After a soft opening over the weekend, Little Donkey officially arrives in Central Square tonight with a dinner menu that jumps all over the globe, from farro kimchi fried rice to Istanbul-inspired meat ravioli. "We can finally cook food without any rules," co-owner Ken Oringer previously told Eater, noting the need to stay within "Italian-esque" bounds at Coppa and Spanish at Toro. But here, the food can be "simply anything," whether that means Parker House rolls stuffed with yellow chives and Chinese sausage or a dessert of mango curd sandwiched between Ritz crackers. (Hint: Try pairing the latter with the Morphos pét-nat, a lightly fizzy and funky wine.)
Little Donkey is only serving dinner to start, but keep an eye out for expanded hours in the future — there will eventually be breakfast and lunch as well. "Part of our goal [in serving] breakfast, lunch, and dinner — we want the food to be approachable and fun and interesting," co-owner Jamie Bissonnette said previously. "So people can come four or five times a week.
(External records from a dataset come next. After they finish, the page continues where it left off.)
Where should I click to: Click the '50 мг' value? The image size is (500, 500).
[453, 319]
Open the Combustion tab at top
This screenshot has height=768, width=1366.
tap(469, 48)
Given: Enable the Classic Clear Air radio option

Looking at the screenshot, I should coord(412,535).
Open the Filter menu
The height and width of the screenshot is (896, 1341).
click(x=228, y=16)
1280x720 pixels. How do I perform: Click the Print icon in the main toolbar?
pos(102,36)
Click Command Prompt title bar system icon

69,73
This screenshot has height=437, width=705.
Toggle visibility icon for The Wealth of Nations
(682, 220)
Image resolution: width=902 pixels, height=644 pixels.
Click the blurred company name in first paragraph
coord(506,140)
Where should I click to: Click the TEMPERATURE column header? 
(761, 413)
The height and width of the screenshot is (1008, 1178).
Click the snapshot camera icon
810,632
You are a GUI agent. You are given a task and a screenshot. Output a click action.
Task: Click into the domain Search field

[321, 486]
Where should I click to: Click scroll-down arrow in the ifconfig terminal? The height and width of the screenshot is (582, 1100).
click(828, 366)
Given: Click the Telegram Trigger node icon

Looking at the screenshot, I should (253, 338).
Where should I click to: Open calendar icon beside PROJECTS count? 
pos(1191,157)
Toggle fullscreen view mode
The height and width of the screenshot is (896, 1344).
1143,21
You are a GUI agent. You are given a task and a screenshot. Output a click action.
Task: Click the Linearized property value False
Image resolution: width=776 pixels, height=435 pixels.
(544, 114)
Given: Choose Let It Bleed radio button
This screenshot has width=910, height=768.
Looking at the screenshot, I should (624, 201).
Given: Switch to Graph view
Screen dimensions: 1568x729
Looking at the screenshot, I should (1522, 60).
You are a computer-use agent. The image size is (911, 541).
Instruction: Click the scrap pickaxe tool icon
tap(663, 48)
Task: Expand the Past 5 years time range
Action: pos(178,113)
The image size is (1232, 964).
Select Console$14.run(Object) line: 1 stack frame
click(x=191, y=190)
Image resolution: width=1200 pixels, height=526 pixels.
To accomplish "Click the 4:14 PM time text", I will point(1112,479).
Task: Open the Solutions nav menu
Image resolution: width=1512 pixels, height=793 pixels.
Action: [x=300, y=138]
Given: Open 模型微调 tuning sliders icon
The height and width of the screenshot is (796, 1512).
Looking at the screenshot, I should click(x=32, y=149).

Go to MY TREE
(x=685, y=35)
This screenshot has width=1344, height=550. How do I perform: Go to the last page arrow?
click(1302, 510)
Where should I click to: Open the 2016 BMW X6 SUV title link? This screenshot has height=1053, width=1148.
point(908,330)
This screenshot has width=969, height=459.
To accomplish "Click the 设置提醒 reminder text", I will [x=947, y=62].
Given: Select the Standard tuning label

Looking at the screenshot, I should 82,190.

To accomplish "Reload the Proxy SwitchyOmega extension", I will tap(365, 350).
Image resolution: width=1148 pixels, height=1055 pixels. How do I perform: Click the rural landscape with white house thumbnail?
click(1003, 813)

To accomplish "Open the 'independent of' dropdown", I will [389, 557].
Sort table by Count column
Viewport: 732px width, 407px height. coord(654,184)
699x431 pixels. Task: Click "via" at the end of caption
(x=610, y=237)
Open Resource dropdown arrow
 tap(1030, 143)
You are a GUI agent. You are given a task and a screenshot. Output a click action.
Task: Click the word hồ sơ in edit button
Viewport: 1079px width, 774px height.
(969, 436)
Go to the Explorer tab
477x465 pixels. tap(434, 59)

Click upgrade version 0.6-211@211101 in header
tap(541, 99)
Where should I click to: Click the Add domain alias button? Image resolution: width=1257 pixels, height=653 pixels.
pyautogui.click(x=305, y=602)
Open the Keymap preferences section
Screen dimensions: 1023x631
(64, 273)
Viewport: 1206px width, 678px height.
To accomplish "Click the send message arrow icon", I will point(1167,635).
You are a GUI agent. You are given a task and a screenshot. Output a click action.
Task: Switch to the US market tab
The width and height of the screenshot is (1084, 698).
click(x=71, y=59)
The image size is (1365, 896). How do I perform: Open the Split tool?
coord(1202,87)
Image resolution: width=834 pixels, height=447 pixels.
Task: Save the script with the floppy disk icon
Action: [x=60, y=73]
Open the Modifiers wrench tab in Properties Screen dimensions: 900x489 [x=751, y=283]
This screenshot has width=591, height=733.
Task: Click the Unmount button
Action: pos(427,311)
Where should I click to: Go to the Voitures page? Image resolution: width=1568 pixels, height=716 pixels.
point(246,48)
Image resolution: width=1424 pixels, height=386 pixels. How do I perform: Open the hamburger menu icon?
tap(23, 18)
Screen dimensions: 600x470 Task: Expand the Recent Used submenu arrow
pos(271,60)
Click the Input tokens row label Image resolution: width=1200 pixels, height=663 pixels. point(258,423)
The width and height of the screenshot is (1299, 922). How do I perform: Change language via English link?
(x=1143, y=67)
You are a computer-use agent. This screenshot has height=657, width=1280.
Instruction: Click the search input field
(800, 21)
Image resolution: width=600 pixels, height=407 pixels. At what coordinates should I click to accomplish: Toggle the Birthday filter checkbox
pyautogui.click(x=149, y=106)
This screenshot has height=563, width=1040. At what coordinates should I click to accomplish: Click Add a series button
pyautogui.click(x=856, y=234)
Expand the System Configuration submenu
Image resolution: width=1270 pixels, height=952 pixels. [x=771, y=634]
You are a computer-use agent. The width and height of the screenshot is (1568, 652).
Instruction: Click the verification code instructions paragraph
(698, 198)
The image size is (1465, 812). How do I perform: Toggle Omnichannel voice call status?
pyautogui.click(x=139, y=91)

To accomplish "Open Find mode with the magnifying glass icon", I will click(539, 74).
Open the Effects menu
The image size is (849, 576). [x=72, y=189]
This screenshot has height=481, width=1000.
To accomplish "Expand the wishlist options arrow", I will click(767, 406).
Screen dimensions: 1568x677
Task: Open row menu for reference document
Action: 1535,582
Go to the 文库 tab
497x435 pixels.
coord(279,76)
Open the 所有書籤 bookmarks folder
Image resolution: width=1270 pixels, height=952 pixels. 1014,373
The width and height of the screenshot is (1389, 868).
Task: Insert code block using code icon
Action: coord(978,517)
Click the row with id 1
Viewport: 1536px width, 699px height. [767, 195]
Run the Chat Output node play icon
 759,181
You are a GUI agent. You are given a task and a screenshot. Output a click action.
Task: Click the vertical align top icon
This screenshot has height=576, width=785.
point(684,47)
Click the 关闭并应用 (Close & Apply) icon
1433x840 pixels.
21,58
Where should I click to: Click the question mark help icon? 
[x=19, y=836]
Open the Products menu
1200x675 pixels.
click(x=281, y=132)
Maybe someone from the neighborhood comes every morning and reads the newspaper on their computer, sitting at the bar and having coffee or a breakfast sandwich. We just want it to be a utility restaurant for people in the area to come in any time they want and to have fun."
The menu, which is smaller than the menus at Oringer and Bissonnette's other venues, is designed for frequent changes. Stay tuned for nachos, for example, which Bissonnette previously promised would be "bold," with each topping appearing on every single chip. (Meanwhile, chip lovers can find jalapeño chips atop the burger, which is made with dry-aged beef and also topped with Buffalo pickles, onion soup mayo, and foie gras.)
Like real-life donkeys, Little Donkey's cocktails have a kick. Try the Ode to Pablo, made with Sombra mezcal, Gran Clasico, spicy ginger shrub, and lime. You may recognize the handiwork of Sarma and Island Creek Oyster Bar alum Vikram Hegde in the cocktail menu; he's lead bartender.
Located in a former office space, the Cambridge restaurant, designed by the Boston-based Niemitz Design Group (Park, State Street Provisions, Clio, and more), seats 90 in the dining room and at the bar. Later in the summer, a 45-seat patio will debut behind the restaurant. Up at the front of the restaurant, diners at several tables can enjoy almost-outdoor dining thanks to the bi-folding storefront, which opens right up onto the sidewalk when weather permits.
Head to OpenTable to snag a dinner reservation, or just walk in and try for a first-come, first-served seat at the bar, to see what happens when Oringer and Bissonnette don't follow any rules.